— BEGIN Data shown —

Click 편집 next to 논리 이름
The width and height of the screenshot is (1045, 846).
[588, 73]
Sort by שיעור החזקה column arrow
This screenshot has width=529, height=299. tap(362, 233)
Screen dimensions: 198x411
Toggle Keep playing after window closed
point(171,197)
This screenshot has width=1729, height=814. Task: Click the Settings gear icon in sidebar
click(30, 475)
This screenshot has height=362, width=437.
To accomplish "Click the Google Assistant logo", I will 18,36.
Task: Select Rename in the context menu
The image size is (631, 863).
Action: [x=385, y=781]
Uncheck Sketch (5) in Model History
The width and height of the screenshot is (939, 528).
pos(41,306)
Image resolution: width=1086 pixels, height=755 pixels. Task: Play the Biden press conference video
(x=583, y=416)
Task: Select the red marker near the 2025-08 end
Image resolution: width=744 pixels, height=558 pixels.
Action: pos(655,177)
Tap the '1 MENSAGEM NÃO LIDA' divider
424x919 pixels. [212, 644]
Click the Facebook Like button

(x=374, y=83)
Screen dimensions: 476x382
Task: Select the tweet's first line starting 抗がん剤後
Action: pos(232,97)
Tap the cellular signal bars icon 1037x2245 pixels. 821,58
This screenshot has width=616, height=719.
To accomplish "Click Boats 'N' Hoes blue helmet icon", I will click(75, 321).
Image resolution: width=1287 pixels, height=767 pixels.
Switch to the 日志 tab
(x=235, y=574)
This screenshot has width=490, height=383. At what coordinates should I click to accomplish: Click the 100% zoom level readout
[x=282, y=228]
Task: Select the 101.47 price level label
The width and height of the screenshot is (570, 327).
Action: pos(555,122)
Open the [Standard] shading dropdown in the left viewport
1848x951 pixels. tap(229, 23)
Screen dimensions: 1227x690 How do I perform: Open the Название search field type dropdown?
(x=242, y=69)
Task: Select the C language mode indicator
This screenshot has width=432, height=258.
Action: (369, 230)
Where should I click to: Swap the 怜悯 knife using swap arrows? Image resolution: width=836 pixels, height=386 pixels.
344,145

— END Data shown —

◆ **Written exercise**:
Reproduce every row above verbatim, from first to last.

◆ **Solution to this problem**:
Click 편집 next to 논리 이름
The width and height of the screenshot is (1045, 846).
[588, 73]
Sort by שיעור החזקה column arrow
This screenshot has width=529, height=299. tap(362, 233)
Screen dimensions: 198x411
Toggle Keep playing after window closed
point(171,197)
This screenshot has width=1729, height=814. Task: Click the Settings gear icon in sidebar
click(30, 475)
This screenshot has height=362, width=437.
To accomplish "Click the Google Assistant logo", I will 18,36.
Task: Select Rename in the context menu
The image size is (631, 863).
Action: [x=385, y=781]
Uncheck Sketch (5) in Model History
The width and height of the screenshot is (939, 528).
pos(41,306)
Image resolution: width=1086 pixels, height=755 pixels. Task: Play the Biden press conference video
(x=583, y=416)
Task: Select the red marker near the 2025-08 end
Image resolution: width=744 pixels, height=558 pixels.
Action: pos(655,177)
Tap the '1 MENSAGEM NÃO LIDA' divider
424x919 pixels. [212, 644]
Click the Facebook Like button

(x=374, y=83)
Screen dimensions: 476x382
Task: Select the tweet's first line starting 抗がん剤後
Action: pos(232,97)
Tap the cellular signal bars icon 1037x2245 pixels. 821,58
This screenshot has width=616, height=719.
To accomplish "Click Boats 'N' Hoes blue helmet icon", I will click(75, 321).
Image resolution: width=1287 pixels, height=767 pixels.
Switch to the 日志 tab
(x=235, y=574)
This screenshot has width=490, height=383. At what coordinates should I click to accomplish: Click the 100% zoom level readout
[x=282, y=228]
Task: Select the 101.47 price level label
The width and height of the screenshot is (570, 327).
Action: pos(555,122)
Open the [Standard] shading dropdown in the left viewport
1848x951 pixels. tap(229, 23)
Screen dimensions: 1227x690 How do I perform: Open the Название search field type dropdown?
(x=242, y=69)
Task: Select the C language mode indicator
This screenshot has width=432, height=258.
Action: (369, 230)
Where should I click to: Swap the 怜悯 knife using swap arrows? Image resolution: width=836 pixels, height=386 pixels.
344,145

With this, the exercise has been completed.